This photo makes me smile… While each of these gorgeous Icelandic horses are warming their faces in the sun, there is one with his bum to the sun. So here’s to being different, interesting and unique, especially if it brings a smile to someone’s face and keeps your butt warm at the same time.
These beauties are Icelandic horses which are enjoying some afternoon sun during a short break in the relentless wind that seems to dominate each day. These unique horses are bred in Iceland and more closely resemble ponies from which they were developed. They are the only type of horse you will see in Iceland and are generally seen huddled together, eyes closed and grumpy looking. Although I would be grumpy too if I had nothing around me to shield myself from the unforgiving wind, as there aren’t even many trees around, if at all. You may have noticed that they are furrier than regular horses because they have a double coat to keep them warmer in cold temperatures. They come in a wonderful range of colors from very light to silky black and are definitely worth saying hello to if in Iceland.
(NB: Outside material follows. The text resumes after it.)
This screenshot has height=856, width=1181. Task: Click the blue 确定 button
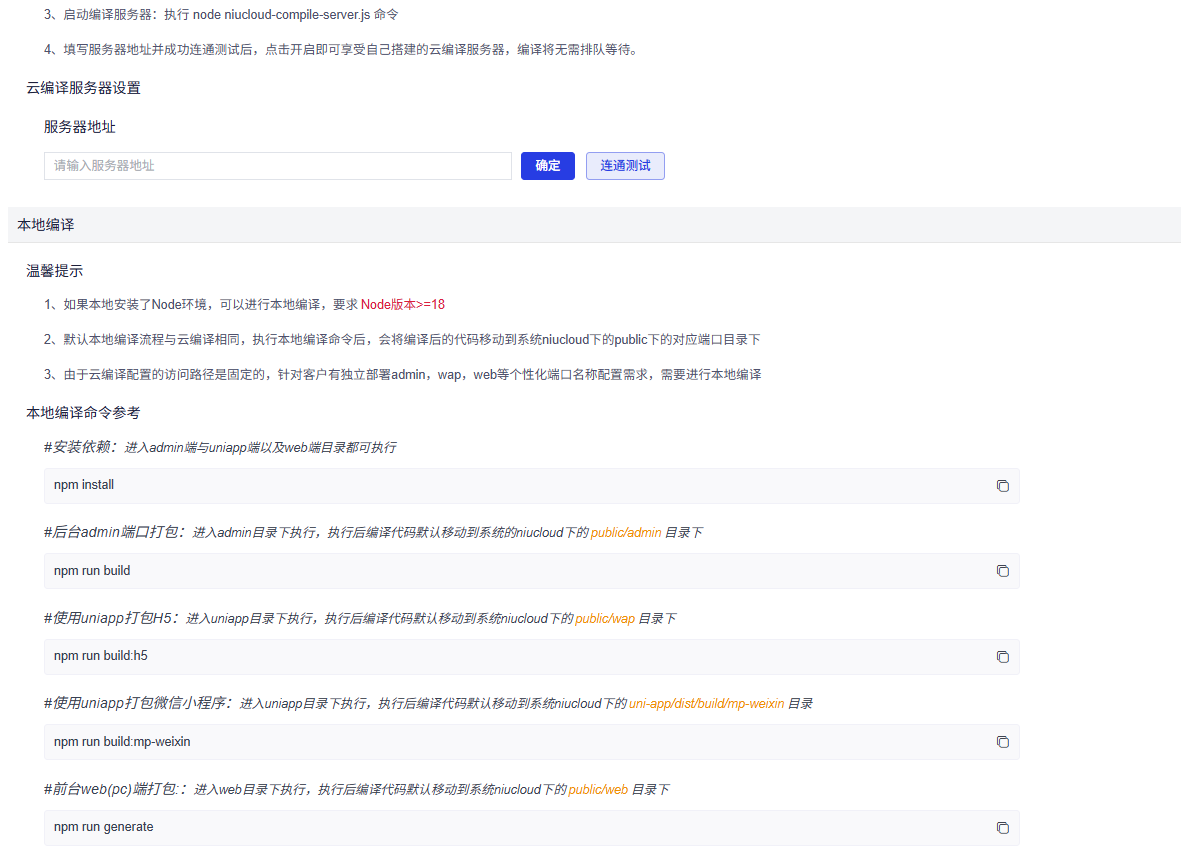coord(547,166)
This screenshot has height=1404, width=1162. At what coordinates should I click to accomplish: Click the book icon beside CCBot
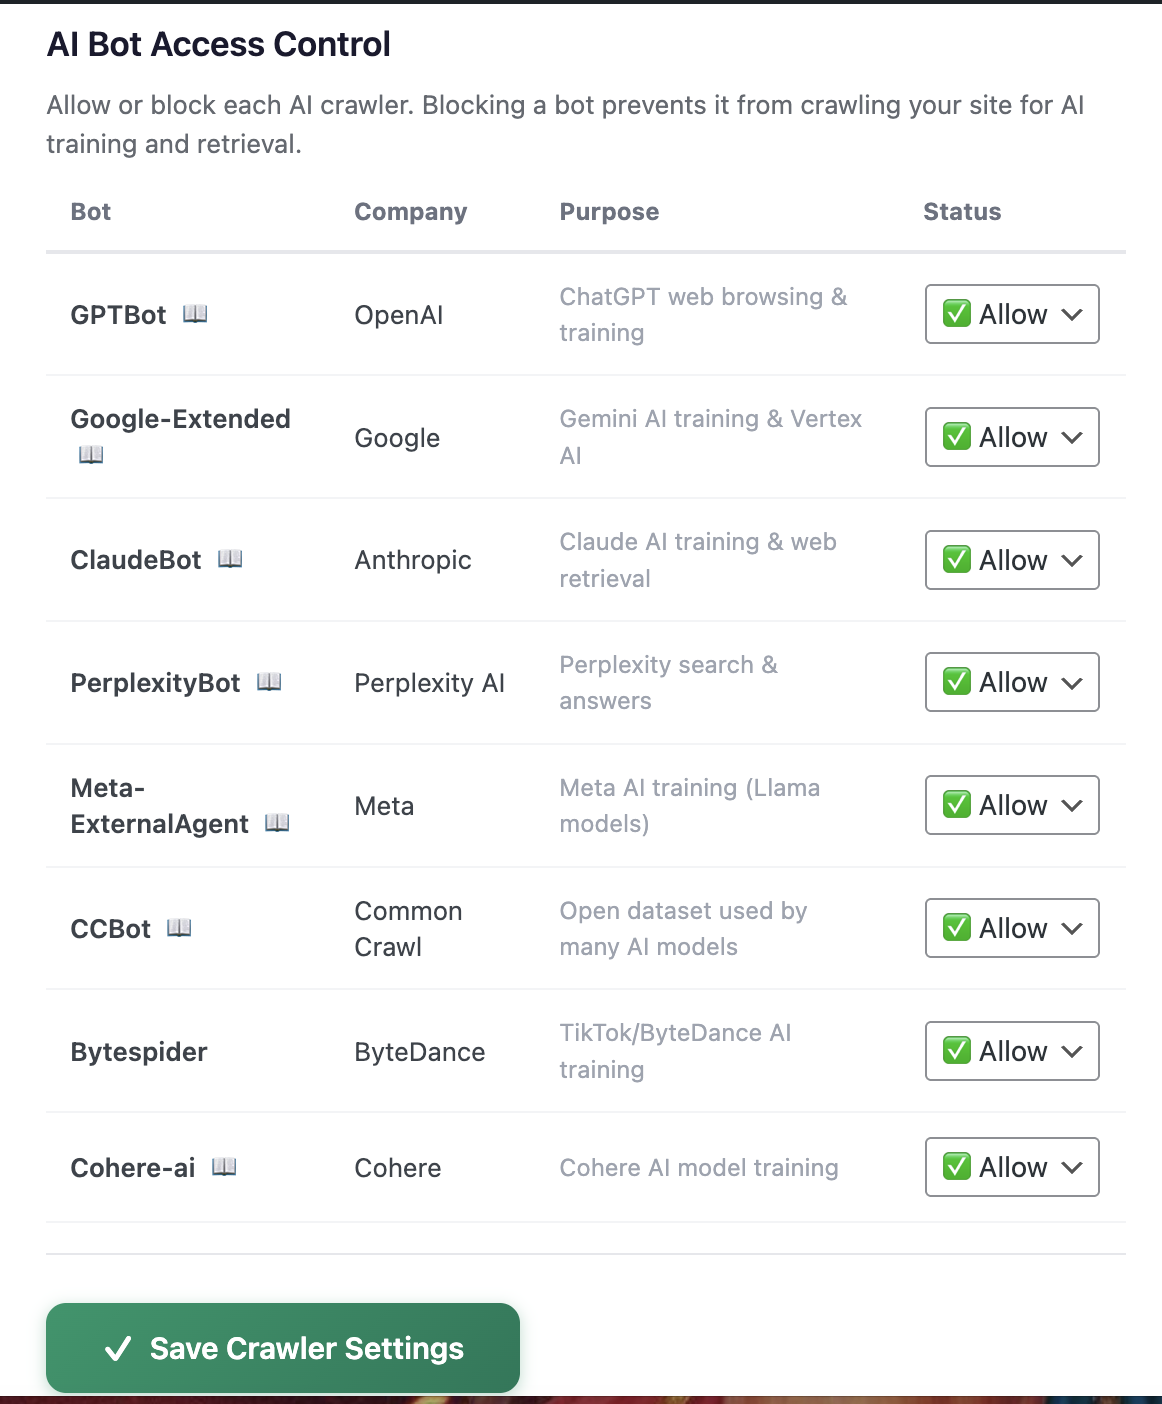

This photo not only marks one of the highlights I experienced on a recent trip to Mexico, but a highlight of my life. The beach we stayed on was incredibly beautiful with endless white sand and calm turquoise water. Just outside our room was an enclosed area with numerous little signs posts in the ground, much like a cemetery (see photo below). Curiously I went to investigate, and to my delight I realized these signs marked mounds of recently laid turtle eggs. Each sign had NIDO written on it (meaning nest in Spanish) with the number of eggs buried (usually 100 or more), and the date they were laid. I was instantly appreciative of the care the resorts have put into this endeavor, when it would certainly have been easier to ignore that they have encroached on a turtle nesting beach. Each night the resort security was seen patrolling the beach, and staff would then relocate any newly laid eggs to these protected areas to stop them getting destroyed by beach goers. As I was reading each of the signs, I realized that literally thousands of baby sea turtles were incubating in the sand in front of me. I quickly Googled how long it takes for baby turtles to hatch and at what time of day, learning that it takes about 8-10 weeks and they hatch at night. As they were mostly laid in August, I knew my chances were slim, but a few had July dates, so I was still hopeful of a newborn turtle sighting.
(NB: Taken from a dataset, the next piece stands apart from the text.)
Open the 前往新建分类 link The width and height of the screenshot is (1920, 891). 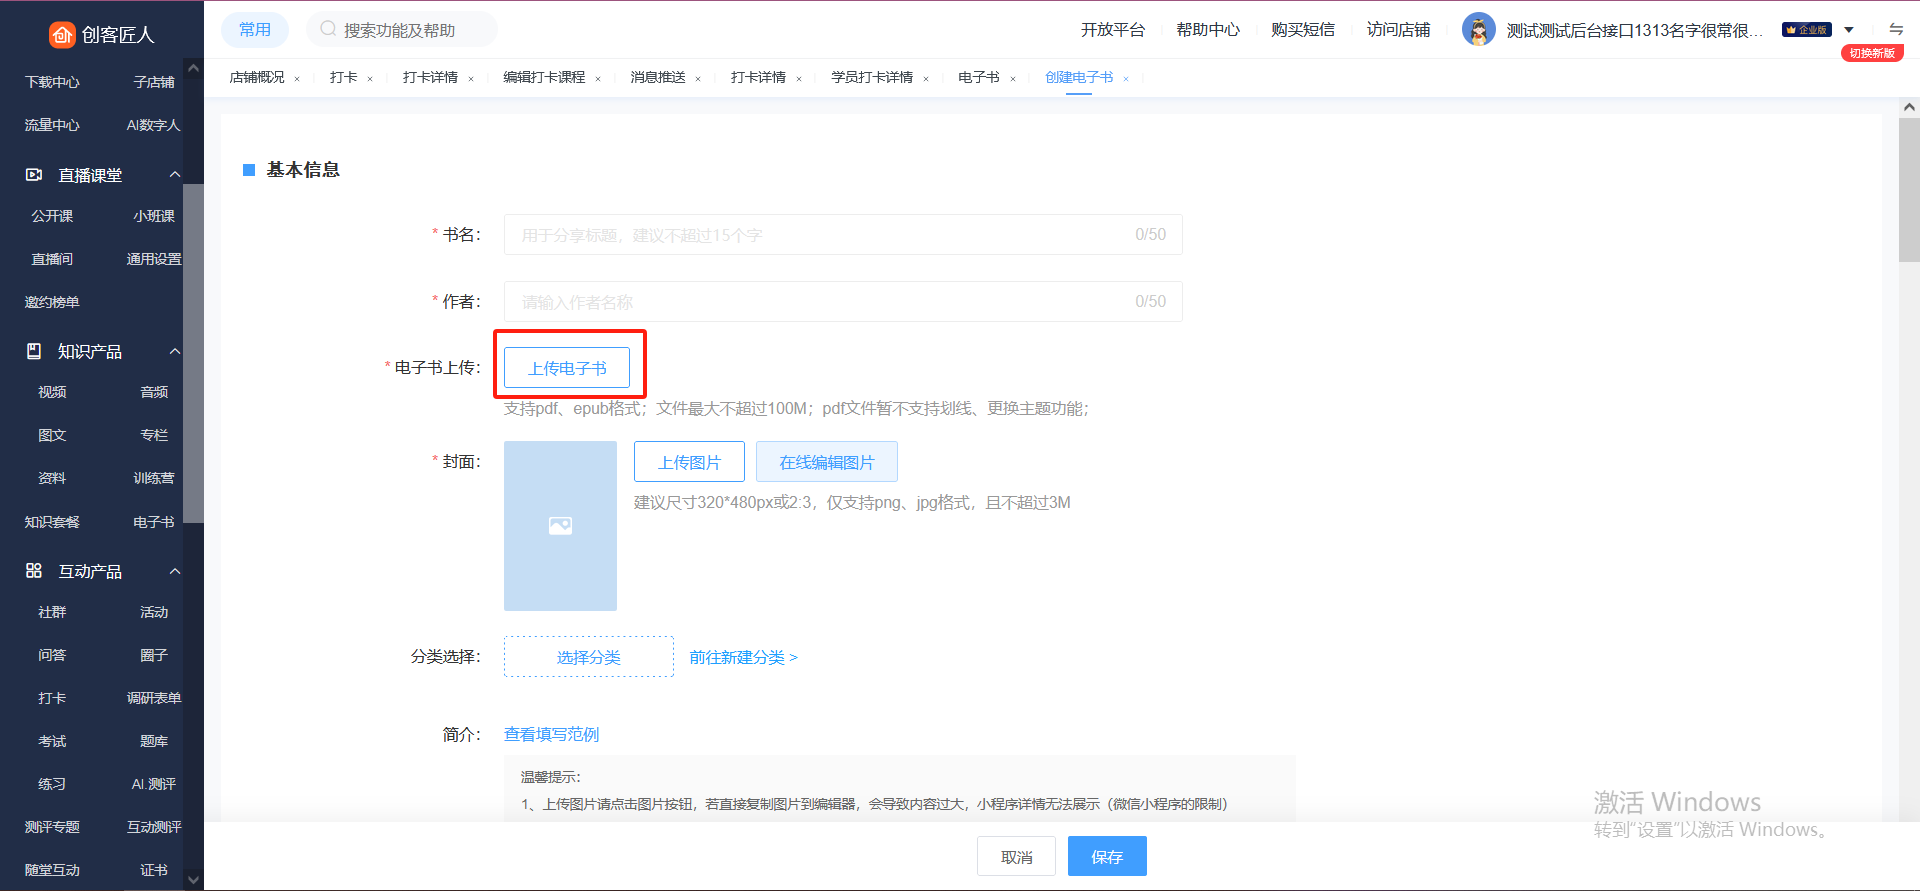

Each night after dark I checked for baby turtles, and was disappointed that they all remained buried. Then, one day at noon when I looked out the window, I glimpsed a tiny movement in the turtle enclosure and ran out to find two little blue babies scurrying around in the sand! Worried that the midday sun would quickly cook them, I sent my husband to notify the resort staff while I guarded my babies. The resort staff came running with their “turtle tub” and let us pick them up to put them in (see photo below). They also tracked the little prints in the sand to identify which nest they were born from and started digging to uncover any more which had hatched, but not yet escaped the sand and found 5 more. I asked if they would take them to the water to release them, and they explained to me that if they did, the birds would quickly eat them, so they keep them safe until nightfall. That night as we were walking along the beach, each of the resorts came to the water with their babies in a tub. One of them contained hundreds of teeny, tiny turtles born that day. We were each handed two turtles to place gently on the sand and watch as they scurried into the ocean waves. I will admit that I cried as I did this, completely overwhelmed at the experience, and of knowing that I helped these little cuties safely reach the water. Simultaneously, my heart was also breaking with the realization that many will not make it far, and instead become prey to the monsters lurking in the dark waters. I was also in absolute awe of mother nature, knowing that one day the few girls that make it to maturity, possess in their tiny brains the GPS coordinates of this same beach, which they will revisit (in 20-50 years) to lay their very own eggs.
Moraine Lake was one of the destinations on my trip to Canada last year. The purpose of this trip was to see some of Canada’s natural wonders, the beauty of the mountains and the amazing wildlife that call this country home. This lake was one of the many highlights of my trip. There are few places in the world that are as photogenic as this turquoise lake, surrounded by snow-capped mountains which provide a stunning backdrop. Located in the Valley of Ten Peaks, the lake is filled with glacial runoff which gives the water its signature color. As the glaciers thaw, the trickling water collects rock flour (sediment) on the way to the lake, formed by erosion of the rocks as the glaciers grind against them. This is a place in the world where photography cannot live up to actually being there. The crispness of the air, the tranquility of the forest, and the magnitude of the mountains all contribute to the magnificence of Moraine Lake.
This Buddha head enveloped within a tangle of roots belonging to a banyan tree is one of the most recognizable images in Thailand. It is located in Wat Mahathat (a Buddhist temple ruin) in the city of Ayutthaya (the ancient capital of Siam). A temple that was built in the 14th century but later ravaged by invading Burmese which destroyed many of the Buddha statues by lopping off their heads. To me this sacred site is a symbol that even things seemingly destroyed can endure and continue to have a meaningful existence beyond the ruins they have become.